Il arrive ainsi que les rats soient à l’origine d’accidents graves, comme la collision de trains qui avait fait une quarantaine de blessés à Denguin près de Pau, en 2014. Des “rongeurs” avaient endommagé les gaines d’isolement des câbles électriques du système de signalisation, déréglant les feux ; ce qui avait provoqué l’accident. Ce sont pourtant des phénomènes strictement naturels, analogues aux inondations ou aux glissements de terrain. C’est aux êtres humains de protéger leurs installations et de prendre les mesures de sécurité qui s’imposent. Dératiser n’est pas la solution.

Cliché n° 5 : « Les rats nous envahissent »

A en croire la presse, les rats envahissent Paris. Les titres sensationnels se succèdent dans un course échevelée au ridicule. “Les rats sont-ils en train de grignoter peu à peu Paris ?” s’interroge France Info le 8 février 2018. Paris est donc un fromage ; cela dépend évidemment pour qui… “Les rats pullulent à Paris : 7 questions sur une invasion hors de contrôle” proclame L’Obs du 17 mars 2018. Le célèbre magazine semble oublier que les êtres humains ne contrôlent pas la nature. En revanche, ils sont effectivement en train de la rendre totalement incontrôlable… La palme de l’ubuesque revient cependant au Parisien du 26 septembre 2017 qui titre : “Les rats sont entrés dans Paris !”. On n’attend plus que les rats défilent sur les Champs-Elysées et que le Gouvernement se réfugie à Bordeaux…

Dans cette course au ridicule et au sensationnel, les dératiseurs ne sont pas en reste. Le site www.deratisation.com nous apprend ainsi que “les experts en lutte anti-nuisibles en milieu urbain parlent d’un ratio de 1.5 à 2 rats par personne en ville, ce qui représenterait un nombre de 5 millions de rats à Paris. On remarquera incidemment que, le nombre d’habitants parisiens étant estimé à 2 220 445 personnes (au 1er janvier 2014), les “experts en lutte anti-nuisibles” utilisent donc le ratio de 2 rats pour 1 habitant, n’hésitant pas à pousser le curseur à son maximum.

On estimait le nombre de rats à New York à 8 millions sur la base d’un ratio de 1 rat pour 1 habitant, jusqu’à ce que Jonathan Auerbach, doctorant au Département de statistiques de l’Université Columbia, a démontré que le nombre de rats new-yorkais est d’environ 2 millions avec une marge d’erreur de 150 000 individus.
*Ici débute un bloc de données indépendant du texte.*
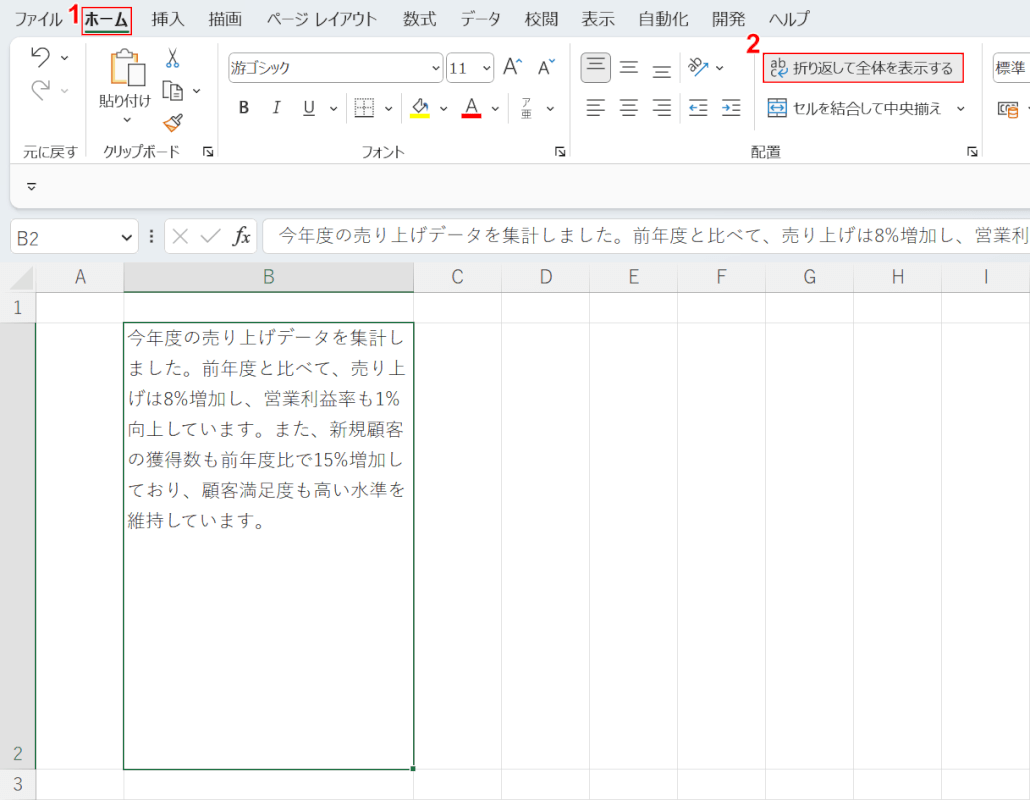Click the Undo arrow icon
The image size is (1030, 800).
(40, 56)
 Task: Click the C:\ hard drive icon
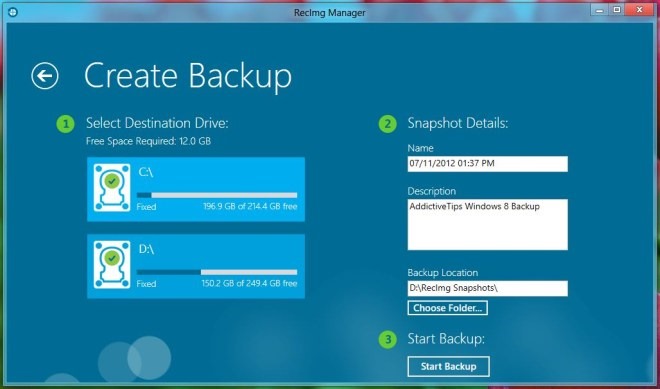[x=112, y=188]
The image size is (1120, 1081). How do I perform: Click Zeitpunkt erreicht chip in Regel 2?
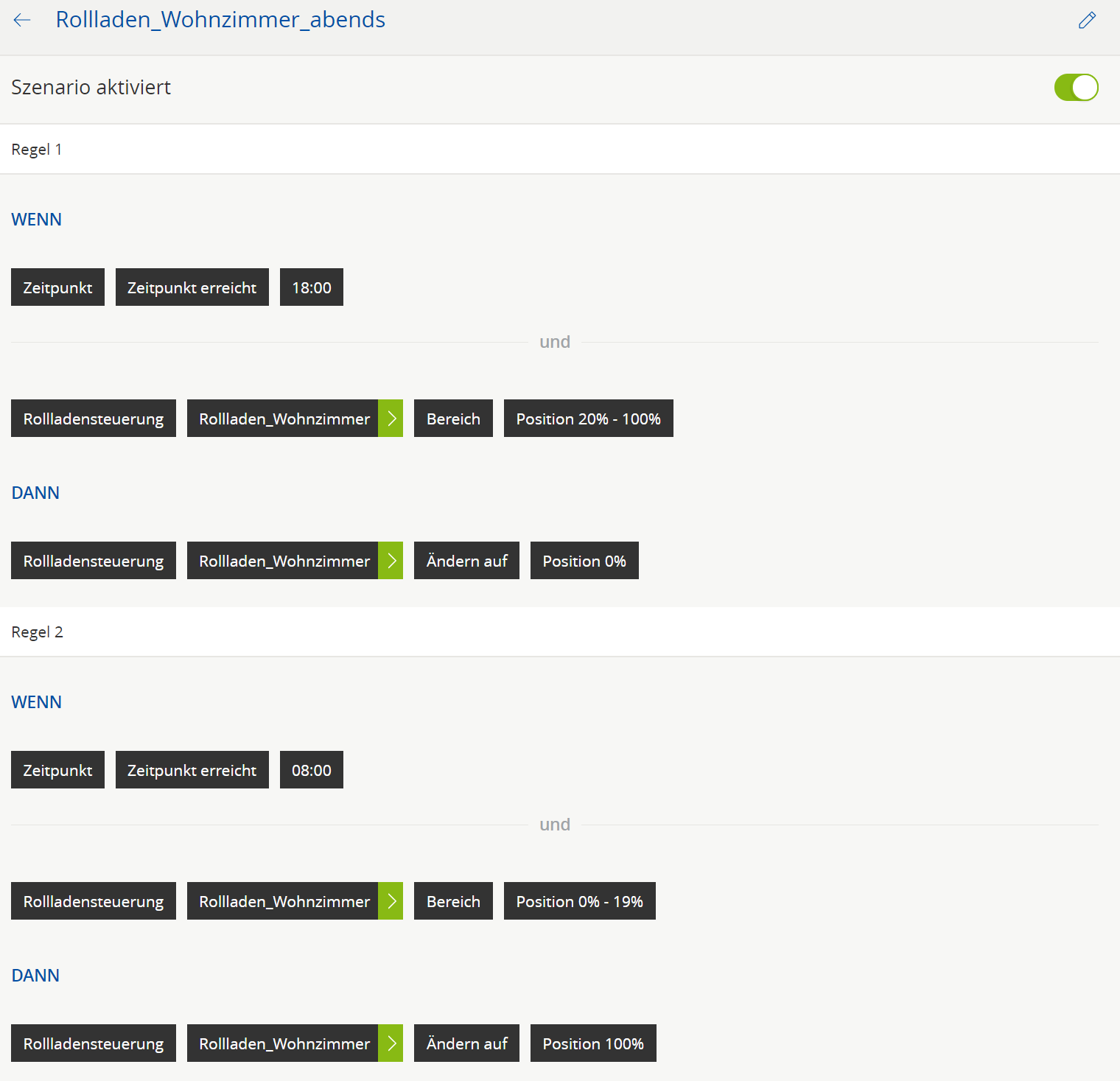(192, 770)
En effet, les rats étant des animaux très territoriaux, plusieurs colonies peuvent très difficilement cohabiter dans un même lot (J. Auerbach, Does New York City really have as many rats as people : Significance october 2014, p. 22).
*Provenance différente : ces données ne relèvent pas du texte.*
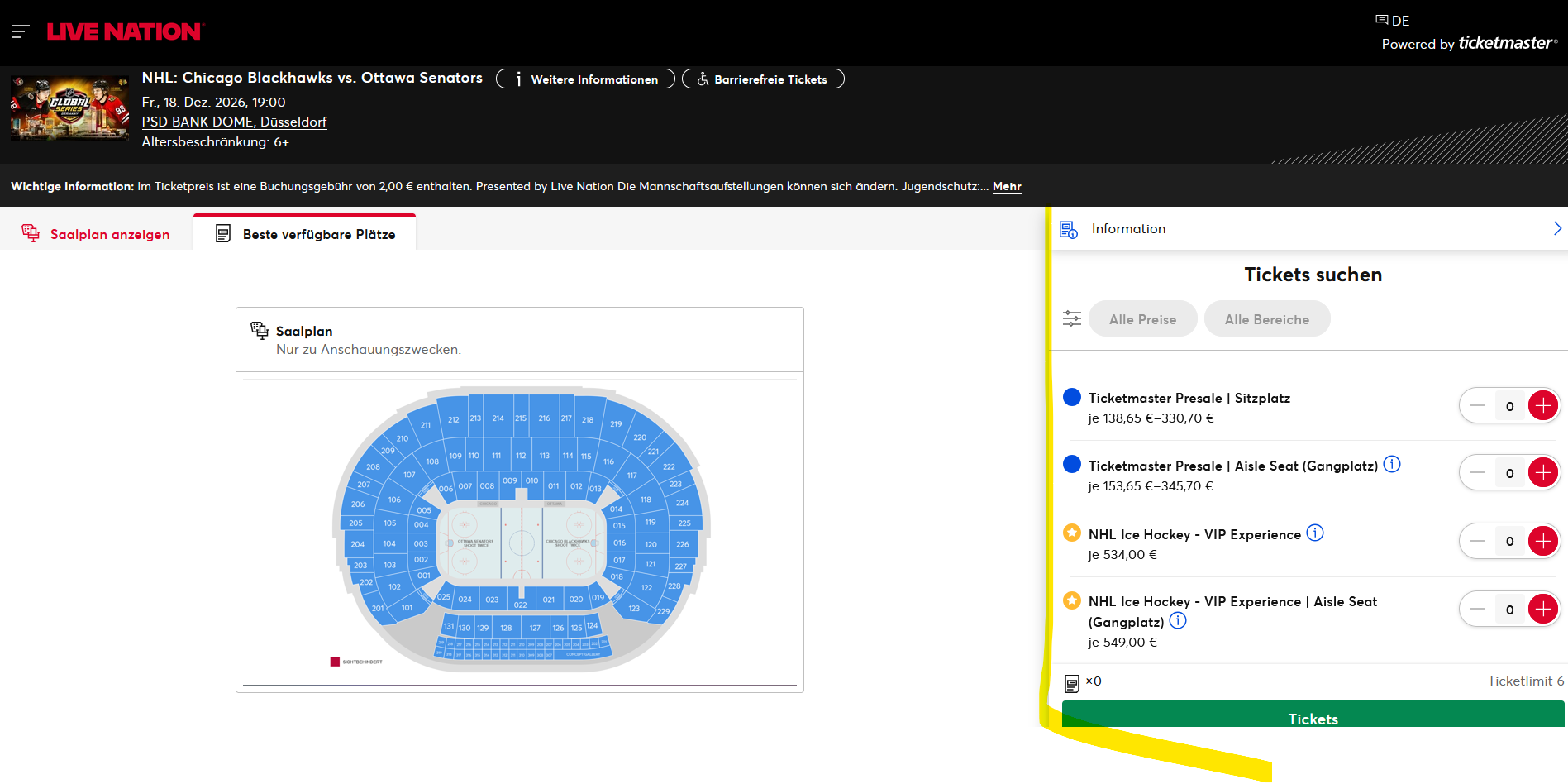Click the green Tickets button
Screen dimensions: 1568x784
[x=1312, y=715]
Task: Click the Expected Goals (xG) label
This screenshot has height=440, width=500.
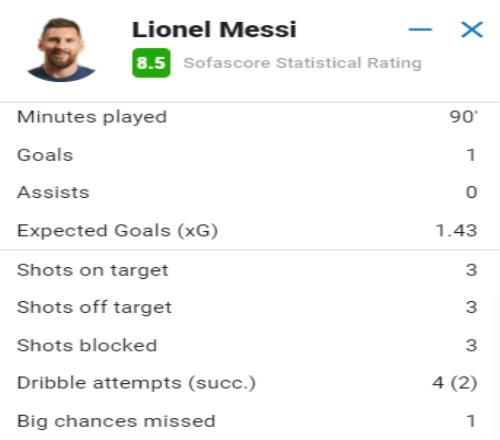Action: point(117,231)
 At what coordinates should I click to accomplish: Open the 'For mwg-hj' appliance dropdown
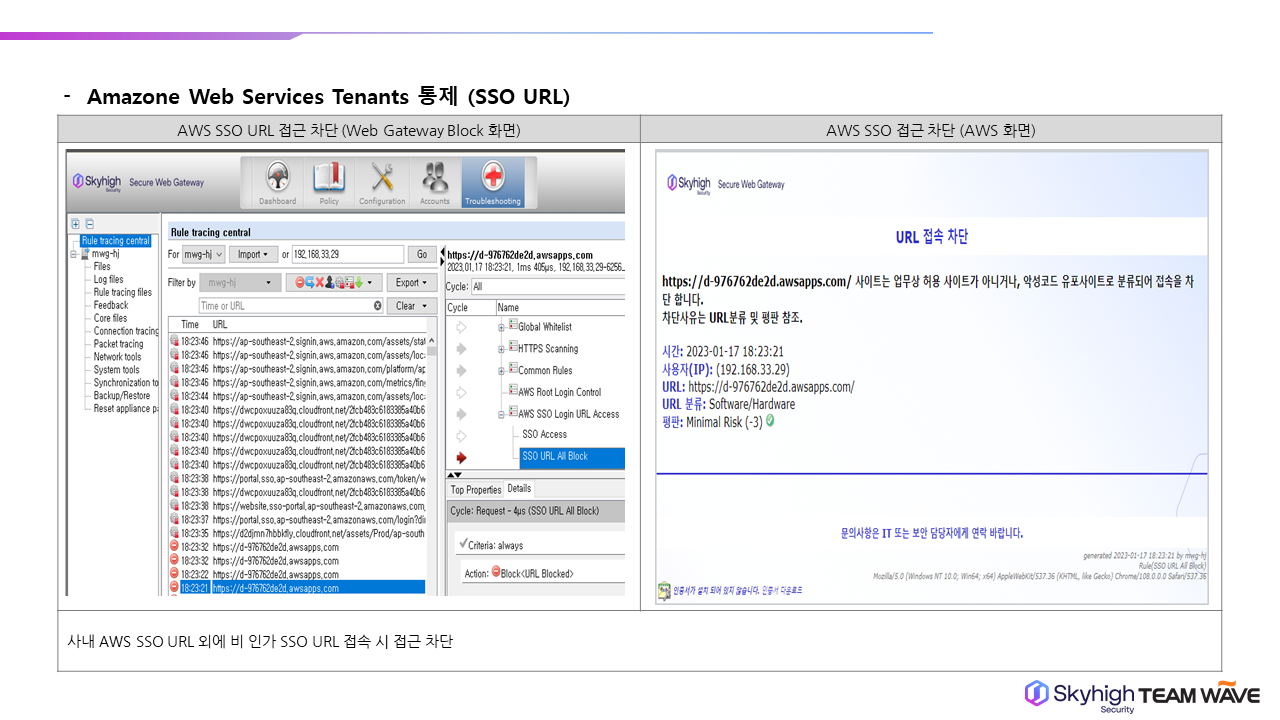coord(204,255)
Heureusement, le ridicule ne tue pas. Sinon, il faudrait déplorer le décès des prétendus “experts en lutte anti-nuisibles”, qui n’hésitent pas à gonfler les estimations pour gonfler leur chiffre d’affaires… Faut-il rappeler que les dératiseurs sont des commerçants dont l’objectif principal, voire unique, est de gagner de l’argent ?

Faute d’étude scientifique, l’évolution du nombre de rats à Paris n’est pas connue. Ce que l’on prend pour une “invasion” ou une expansion démographique peut tout aussi bien correspondre à un simple déplacement des rats du sous-sol vers la surface, provoqué par les activités humaines (démolition et construction d’immeubles, prolongation de lignes du RER, travaux du Grand Paris, pique-niques dans les parcs parisiens, fan zones, etc.) ou par des phénomènes naturels (crues). Les travaux, notamment, font fuir les rats à cause des vibrations dont ils sont la source (voir supra, 3. “Les rats me font peur”). Il faut encore relever que ces déplacements du sous-sol vers la surface sont une cause importante de mortalité pour les rats ; ce qui contribue aussi à mettre en doute la théorie de l’ “invasion”.